Limestone breccia, estimated to be as much as 100 feet thick, which disconformably overlies the basal limestone of the Mississippian Windsor Group in central Nova Scotia, has heretofore been considered sedimentary breccia. It is absent in deep borings; at depth, the basal limestone is apparently conformably overlain by interbedded limestone and anhydrite.
The breccia typically is a jumbled mass of unsorted angular limestone fragments in a matrix of muddy massive limestone. Most of the fragments are similar to the basal laminated limestone of the Windsor Group although some are of massive limestone and red marl apparently derived from beds higher in the section. In a few exposures, the breccia contains relict beds; in others, thin, graded calcarenite beds appear to fill pockets in the breccia. Numerous pipes, channels, and large masses of cavity fill containing sand and scattered quartzose pebbles occur within the breccia.

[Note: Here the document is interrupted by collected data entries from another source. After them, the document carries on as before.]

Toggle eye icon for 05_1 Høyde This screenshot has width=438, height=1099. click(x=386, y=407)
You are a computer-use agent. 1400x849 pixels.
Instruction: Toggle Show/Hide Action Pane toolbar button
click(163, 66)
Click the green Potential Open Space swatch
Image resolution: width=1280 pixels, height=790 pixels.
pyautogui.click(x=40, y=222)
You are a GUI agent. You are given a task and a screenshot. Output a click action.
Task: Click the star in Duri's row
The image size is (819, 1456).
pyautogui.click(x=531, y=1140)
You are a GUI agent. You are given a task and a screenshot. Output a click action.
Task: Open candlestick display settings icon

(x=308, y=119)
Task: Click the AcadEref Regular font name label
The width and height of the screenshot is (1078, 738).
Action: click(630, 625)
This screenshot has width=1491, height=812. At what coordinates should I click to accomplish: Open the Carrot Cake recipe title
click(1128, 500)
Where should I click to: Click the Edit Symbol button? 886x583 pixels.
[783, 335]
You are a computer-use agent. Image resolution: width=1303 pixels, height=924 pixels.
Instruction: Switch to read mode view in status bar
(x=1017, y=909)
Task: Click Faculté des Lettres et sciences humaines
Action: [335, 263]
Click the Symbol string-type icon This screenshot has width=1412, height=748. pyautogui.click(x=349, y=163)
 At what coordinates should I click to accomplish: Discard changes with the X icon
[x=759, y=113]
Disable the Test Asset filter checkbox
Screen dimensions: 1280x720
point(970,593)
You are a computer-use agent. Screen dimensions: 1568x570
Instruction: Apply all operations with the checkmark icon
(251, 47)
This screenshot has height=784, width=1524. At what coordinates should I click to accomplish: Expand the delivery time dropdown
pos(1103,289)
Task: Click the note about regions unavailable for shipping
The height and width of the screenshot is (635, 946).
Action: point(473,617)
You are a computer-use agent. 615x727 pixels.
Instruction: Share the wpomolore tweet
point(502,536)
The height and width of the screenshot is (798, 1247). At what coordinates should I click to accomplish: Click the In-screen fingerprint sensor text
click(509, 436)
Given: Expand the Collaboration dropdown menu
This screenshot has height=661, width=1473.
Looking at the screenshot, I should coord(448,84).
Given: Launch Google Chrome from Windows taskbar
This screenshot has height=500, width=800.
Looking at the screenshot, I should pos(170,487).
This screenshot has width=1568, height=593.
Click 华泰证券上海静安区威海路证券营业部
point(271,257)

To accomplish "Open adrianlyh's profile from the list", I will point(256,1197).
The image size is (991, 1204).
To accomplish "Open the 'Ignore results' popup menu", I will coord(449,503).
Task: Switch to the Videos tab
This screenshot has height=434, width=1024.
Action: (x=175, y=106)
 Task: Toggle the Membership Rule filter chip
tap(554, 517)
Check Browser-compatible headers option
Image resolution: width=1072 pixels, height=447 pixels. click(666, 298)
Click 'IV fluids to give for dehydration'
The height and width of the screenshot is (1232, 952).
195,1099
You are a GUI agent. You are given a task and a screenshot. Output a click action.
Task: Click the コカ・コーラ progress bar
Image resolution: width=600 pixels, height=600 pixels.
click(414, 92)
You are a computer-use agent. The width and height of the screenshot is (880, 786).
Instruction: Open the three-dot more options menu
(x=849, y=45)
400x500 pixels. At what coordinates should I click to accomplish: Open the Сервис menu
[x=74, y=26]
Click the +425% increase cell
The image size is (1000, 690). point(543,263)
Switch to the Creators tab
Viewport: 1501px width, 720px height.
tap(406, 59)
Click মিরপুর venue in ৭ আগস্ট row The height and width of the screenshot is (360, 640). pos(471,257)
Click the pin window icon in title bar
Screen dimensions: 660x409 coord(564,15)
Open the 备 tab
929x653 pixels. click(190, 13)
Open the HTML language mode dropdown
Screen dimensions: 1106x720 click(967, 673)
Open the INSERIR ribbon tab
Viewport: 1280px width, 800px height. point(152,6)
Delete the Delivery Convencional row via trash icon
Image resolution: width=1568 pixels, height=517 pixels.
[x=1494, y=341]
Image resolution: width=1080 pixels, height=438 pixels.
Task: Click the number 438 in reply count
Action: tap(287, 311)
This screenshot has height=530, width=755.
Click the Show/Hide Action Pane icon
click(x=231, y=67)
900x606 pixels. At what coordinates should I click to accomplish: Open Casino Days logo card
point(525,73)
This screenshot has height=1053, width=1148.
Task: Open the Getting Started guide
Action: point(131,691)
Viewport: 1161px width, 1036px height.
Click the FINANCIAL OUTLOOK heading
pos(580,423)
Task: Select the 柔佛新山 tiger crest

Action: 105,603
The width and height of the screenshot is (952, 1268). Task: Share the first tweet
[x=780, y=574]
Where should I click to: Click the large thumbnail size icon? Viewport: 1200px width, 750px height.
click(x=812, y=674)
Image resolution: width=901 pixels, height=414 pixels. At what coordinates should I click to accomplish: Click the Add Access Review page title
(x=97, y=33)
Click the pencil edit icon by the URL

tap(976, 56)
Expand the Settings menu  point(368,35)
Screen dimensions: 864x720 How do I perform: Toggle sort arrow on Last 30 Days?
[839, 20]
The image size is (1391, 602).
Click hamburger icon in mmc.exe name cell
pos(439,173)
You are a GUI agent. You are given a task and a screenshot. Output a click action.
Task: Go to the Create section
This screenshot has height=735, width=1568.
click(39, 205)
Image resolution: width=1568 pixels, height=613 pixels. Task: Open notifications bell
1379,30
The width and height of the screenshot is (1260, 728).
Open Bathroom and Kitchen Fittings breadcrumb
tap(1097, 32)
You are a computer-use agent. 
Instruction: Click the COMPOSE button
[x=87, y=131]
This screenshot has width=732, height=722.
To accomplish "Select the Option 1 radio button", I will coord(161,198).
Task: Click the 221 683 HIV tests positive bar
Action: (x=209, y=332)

The breccia postdates the Late Paleozoic regional deformation that extensively folded the Windsor Group. Stratification in floored cavities is virtually horizontal and independent of the attitude of the adjacent Windsor strata. The deformation produced veins normal to bedding in limestone of the Windsor Group; many rotated fragments within the breccia contain similar veins normal to their bedding. Metamorphic fabric, absent in the breccia matrix, varies in nature and orientation from fragment to fragment. Sand grains, pebbles, and heavy minerals within the cavity fill appear to have been derived from Triassic rocks, suggesting that the breccia originated in either Triassic or post-Triassic time. The compositional dissimilarity between these pebbles and those of Pleistocene gravel indicates a pre-Pleistocene origin.
It is here proposed that the breccia formed only near an erosion surface by collapse and disintegration following solution of anhydrite interbeds and part of the limestone. The cavity fill appears to be composed of surficial debris which filled solution channels within the breccia.
The breccia formed long after the deposition of the Windsor Group and should not be regarded as part of the depositional sequence of the group. The name “Pembroke Formation” proposed for the breccia and cavity fill by Weeks (1948) is preempted and should be regarded as abandoned.